Model Answers - 2004 Stats exams

Section A: BSc; MSc Occ Psy; MSc RMIP

Q1

(i)The dummy coding variable tdumcod1 compares the teacher coded 1 (teacher 1) with the teacher coded 0 in both dummy coded variables (teacher 3). Similarly tdumcod2 compares teacher 2 with teacher 3. These contrasts are used when one level of the factor is a natural/logical choice as the benchmark against which opther levels are to be compared. This would be relevant here if teacher 3 was the best-qualified of the 3 in the centre. Effect coding works differently. The effect coding variable teffcod1 compares the teacher coded 1 (teacher 1) with the mean of all teachers. Similarly, teffcod2 compares teacher 2 with the mean of all teachers. Nothing can be concluded directly about teacher 3 from this scheme. Getting the two coding schemes the wrong way round gets 0 marks.

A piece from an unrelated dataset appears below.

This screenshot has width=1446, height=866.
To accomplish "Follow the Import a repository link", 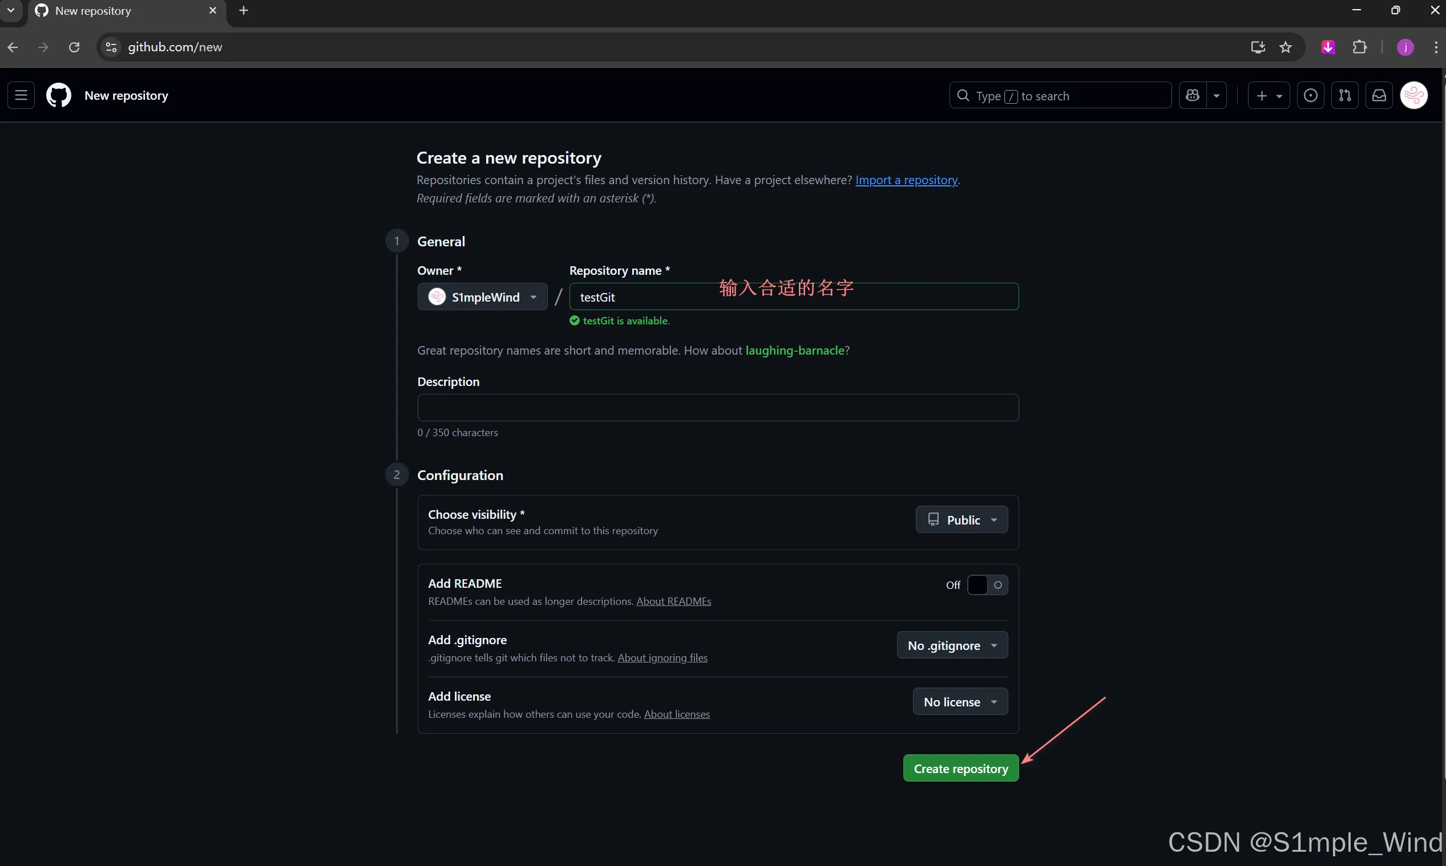I will (906, 180).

(ii)It follows directly from the above that the dummy-coded printout reveals teacher 1 to be rated significantly differently in terms of satisfaction than teacher 3, while teachers 2 and 3 do not differ. (Teacher 1 has higher mean.) The direction of the effect can be worked out from the coding scheme but it is safer to look at the means for each teacher (not given in printout). Similarly, the effect coding output shows that teacher 1 has a satisfaction rating that is significantly different from (higher than) the mean of all teachers, whereas teacher 2 does not.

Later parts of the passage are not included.